I'm having some issues with SIP on Yealink phones in a setup that involves a Fortigate SD WAN across multiple sites. The traffic flow looks something like this: Phone Server to Ubiquiti Switch to Central Office Fortigate, then to a Router, and finally through a Remote ISP Fortigate before reaching the End User Yealink Phones. I've set up rules on both firewalls to allow traffic on port 5070, but something is changing that port to 5060. While 5060 seems to be working, the Yealink phones expect packets on 5070, which I've confirmed by using Wireshark. I've turned off SIP ALG on both the router and the Fortigate at the central office, but the ISP has a reputation for being unreliable and possibly lying about their changes. There's also a history of Grandstream phones having similar issues at the same remote site. Currently, I'm considering switching the phones to use 5060 instead of 5070, but I'm curious if anyone here has faced similar SIP issues or if I might be overlooking something obvious. My test environment is working fine, and the setup operates well with a couple of VOIP support partners. I also have to manage NAT with VIPs set up on the Fortigate for the remote site's public IP. The PBX system is Openscape hosted internally with external trunks. The primary issue I'm experiencing is one-way audio; Yealinks can call other phones (like Unify), but incoming calls from other devices can't reach them properly.
3 Answers
I've been through something similar with SIP setups. What worked best for me was taking packet captures at each gateway. You need to check if the packets coming in still show up on 5070. Most of the time, I found that manipulations happened before they even got to my part of the network. If that’s the case, you'd have solid evidence to challenge the ISP.

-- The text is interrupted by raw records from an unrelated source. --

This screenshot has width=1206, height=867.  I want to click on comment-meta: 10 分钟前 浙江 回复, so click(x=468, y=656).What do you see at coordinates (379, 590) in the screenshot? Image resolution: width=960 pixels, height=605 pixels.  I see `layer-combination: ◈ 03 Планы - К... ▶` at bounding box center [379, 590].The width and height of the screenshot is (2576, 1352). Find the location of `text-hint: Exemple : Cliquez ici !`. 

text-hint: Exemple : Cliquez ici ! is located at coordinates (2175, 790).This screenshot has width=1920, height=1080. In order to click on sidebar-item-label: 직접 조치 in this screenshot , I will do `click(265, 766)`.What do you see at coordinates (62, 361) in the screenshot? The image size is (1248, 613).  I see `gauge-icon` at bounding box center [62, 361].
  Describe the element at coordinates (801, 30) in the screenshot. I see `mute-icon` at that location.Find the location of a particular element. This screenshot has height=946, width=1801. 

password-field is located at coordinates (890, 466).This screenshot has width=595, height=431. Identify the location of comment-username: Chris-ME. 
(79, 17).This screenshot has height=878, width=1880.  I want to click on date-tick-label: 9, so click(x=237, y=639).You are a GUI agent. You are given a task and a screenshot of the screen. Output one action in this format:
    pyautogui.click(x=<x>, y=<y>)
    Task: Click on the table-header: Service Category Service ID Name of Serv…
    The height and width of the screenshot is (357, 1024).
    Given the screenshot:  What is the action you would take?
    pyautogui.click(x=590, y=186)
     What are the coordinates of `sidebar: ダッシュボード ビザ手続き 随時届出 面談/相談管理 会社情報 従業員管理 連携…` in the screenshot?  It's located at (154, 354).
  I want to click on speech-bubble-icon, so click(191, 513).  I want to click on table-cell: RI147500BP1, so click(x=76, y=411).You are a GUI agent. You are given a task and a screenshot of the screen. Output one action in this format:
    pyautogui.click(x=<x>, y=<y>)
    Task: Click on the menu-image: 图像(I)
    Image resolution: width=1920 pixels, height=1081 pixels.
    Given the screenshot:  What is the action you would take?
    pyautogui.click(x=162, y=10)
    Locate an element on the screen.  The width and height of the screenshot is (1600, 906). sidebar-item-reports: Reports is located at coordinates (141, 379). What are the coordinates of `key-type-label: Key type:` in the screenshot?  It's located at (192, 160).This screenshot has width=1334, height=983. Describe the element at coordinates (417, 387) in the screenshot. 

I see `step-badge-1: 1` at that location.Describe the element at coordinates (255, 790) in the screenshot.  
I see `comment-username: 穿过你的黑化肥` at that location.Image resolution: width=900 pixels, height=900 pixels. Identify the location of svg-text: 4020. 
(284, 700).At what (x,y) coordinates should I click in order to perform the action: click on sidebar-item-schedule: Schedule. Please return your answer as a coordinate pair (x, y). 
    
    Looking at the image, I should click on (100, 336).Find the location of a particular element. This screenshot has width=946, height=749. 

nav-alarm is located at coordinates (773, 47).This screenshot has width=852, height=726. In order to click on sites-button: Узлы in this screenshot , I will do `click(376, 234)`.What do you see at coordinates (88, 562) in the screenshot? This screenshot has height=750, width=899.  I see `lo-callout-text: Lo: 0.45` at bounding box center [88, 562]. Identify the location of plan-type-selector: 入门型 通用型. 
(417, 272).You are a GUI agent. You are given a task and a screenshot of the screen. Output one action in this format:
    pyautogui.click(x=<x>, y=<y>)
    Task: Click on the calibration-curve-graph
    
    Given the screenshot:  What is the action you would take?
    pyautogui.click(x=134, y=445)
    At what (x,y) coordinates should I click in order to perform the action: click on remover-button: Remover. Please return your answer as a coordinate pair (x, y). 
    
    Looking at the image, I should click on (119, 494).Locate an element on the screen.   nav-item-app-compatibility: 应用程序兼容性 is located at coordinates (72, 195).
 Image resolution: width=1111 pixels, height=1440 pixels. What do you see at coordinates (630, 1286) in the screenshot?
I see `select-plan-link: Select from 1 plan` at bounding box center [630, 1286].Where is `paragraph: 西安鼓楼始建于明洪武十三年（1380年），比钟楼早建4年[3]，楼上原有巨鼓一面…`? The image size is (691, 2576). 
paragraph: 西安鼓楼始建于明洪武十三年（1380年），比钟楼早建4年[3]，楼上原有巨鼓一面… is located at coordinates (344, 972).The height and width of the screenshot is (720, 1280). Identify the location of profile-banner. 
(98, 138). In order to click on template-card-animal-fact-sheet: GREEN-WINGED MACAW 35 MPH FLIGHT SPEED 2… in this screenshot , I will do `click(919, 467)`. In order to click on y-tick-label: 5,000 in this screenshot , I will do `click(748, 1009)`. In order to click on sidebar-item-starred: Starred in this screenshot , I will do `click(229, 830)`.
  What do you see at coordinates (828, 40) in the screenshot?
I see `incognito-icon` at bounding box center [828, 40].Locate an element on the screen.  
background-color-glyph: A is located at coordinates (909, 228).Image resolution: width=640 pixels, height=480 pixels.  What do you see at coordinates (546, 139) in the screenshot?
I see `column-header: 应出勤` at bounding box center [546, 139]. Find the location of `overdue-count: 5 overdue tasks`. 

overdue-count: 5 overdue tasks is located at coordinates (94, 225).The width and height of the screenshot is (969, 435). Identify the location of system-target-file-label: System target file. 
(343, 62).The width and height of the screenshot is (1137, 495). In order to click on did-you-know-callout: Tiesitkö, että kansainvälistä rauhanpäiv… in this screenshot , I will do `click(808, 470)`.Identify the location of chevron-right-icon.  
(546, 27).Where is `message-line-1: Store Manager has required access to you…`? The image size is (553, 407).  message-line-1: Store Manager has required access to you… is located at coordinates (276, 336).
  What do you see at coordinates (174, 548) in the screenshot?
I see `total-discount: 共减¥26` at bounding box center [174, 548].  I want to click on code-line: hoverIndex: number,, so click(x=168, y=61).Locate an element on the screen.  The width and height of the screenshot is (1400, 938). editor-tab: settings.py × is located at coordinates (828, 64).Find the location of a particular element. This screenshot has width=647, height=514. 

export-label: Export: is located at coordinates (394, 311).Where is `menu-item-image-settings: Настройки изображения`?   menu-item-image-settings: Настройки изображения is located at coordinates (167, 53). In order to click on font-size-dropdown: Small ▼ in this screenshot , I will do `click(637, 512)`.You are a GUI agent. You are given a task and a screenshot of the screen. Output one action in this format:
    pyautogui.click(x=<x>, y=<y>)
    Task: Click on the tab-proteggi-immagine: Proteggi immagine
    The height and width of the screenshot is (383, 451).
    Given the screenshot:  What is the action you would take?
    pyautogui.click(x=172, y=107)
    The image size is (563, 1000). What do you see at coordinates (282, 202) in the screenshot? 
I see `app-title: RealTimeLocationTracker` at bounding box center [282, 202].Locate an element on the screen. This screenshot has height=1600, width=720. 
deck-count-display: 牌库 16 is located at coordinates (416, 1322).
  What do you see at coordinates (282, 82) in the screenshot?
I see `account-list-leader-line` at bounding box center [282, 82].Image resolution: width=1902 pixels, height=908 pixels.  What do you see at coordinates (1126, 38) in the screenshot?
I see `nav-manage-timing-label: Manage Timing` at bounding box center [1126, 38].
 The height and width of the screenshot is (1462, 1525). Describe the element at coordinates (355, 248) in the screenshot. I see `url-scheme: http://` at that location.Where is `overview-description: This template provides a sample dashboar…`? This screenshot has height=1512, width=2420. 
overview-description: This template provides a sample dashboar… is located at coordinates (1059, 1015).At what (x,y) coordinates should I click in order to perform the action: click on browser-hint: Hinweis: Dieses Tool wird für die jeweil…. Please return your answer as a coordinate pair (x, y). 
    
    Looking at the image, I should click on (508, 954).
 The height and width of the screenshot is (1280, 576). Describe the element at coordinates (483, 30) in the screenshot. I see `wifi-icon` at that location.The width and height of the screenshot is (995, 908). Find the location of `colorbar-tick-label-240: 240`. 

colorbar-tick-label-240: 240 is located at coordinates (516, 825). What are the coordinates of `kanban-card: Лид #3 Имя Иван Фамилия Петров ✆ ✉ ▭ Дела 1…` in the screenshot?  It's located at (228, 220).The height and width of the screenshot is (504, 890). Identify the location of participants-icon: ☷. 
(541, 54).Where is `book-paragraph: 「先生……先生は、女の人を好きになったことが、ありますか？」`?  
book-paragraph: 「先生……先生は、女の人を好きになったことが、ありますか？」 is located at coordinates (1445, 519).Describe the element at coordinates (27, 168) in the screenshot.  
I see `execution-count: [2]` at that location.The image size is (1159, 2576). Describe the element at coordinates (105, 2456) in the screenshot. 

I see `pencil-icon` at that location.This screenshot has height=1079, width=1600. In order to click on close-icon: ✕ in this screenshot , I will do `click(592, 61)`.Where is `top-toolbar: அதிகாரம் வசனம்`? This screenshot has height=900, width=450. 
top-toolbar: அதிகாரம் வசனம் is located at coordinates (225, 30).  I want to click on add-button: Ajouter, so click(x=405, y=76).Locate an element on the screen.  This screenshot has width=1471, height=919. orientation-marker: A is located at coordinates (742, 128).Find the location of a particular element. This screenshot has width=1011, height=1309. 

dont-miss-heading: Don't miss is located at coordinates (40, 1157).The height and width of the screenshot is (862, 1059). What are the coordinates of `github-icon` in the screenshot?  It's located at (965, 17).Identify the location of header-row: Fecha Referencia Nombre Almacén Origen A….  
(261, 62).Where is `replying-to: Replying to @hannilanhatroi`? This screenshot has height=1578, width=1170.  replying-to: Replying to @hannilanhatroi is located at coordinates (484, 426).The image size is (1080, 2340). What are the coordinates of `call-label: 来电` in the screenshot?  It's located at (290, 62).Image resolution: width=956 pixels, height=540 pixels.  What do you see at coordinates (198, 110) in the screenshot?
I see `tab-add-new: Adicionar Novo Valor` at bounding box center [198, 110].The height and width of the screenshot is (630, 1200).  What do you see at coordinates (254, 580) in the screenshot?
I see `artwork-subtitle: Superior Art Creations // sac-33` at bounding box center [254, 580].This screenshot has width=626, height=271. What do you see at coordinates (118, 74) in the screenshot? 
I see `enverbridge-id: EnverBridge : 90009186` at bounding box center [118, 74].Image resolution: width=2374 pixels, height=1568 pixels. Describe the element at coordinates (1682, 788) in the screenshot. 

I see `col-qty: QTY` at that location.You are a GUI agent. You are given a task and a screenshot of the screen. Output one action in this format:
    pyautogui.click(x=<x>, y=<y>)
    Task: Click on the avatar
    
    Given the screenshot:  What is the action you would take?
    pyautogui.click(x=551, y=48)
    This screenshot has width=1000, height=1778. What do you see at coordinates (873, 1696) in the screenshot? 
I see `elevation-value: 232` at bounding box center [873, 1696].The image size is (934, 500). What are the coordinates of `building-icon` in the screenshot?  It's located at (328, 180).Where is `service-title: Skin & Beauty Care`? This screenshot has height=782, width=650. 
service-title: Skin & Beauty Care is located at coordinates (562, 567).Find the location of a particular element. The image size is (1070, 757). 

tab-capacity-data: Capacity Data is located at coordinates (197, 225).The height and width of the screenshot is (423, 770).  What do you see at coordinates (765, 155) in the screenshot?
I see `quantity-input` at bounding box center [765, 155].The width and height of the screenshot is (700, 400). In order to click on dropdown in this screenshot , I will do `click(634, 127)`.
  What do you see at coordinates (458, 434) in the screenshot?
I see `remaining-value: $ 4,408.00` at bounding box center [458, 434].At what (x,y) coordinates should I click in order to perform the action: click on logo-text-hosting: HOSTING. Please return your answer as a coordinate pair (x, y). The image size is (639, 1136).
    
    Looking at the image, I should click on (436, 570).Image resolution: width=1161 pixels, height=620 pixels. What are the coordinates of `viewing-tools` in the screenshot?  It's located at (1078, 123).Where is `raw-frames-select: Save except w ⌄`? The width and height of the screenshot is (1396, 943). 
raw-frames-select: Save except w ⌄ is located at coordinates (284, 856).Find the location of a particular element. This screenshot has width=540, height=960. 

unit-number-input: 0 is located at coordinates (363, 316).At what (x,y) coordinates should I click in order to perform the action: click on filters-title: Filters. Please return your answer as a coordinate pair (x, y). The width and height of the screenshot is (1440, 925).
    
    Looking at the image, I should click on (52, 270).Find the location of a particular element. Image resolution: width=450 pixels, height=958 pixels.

It sounds like you might have some issues with your intra-site traffic. I'd suggest setting up a VPN between the two Fortigates to eliminate any unpredictable ISP behavior. Also, double-check if the section labeled 'Remote ISP Fortigate' should actually just be 'Router'—could be a typo, which might complicate things some more.
First off, definitely make sure you’ve disabled SIP ALG—it's notorious for messing with SIP packets. If you haven't already, check Fortigate's documentation on disallowing VoIP Inspection as well; it can play a big role in these issues you’re seeing. That link I shared might be useful!
Totally agree, SIP ALG has caused me so many headaches in the past. Disabling it on the Fortigate is almost always a must.
If you’re considering a change, SIP over TLS could really secure your traffic. That way, any third-party hacks or changes to packets would be harder for the ISP to pull off.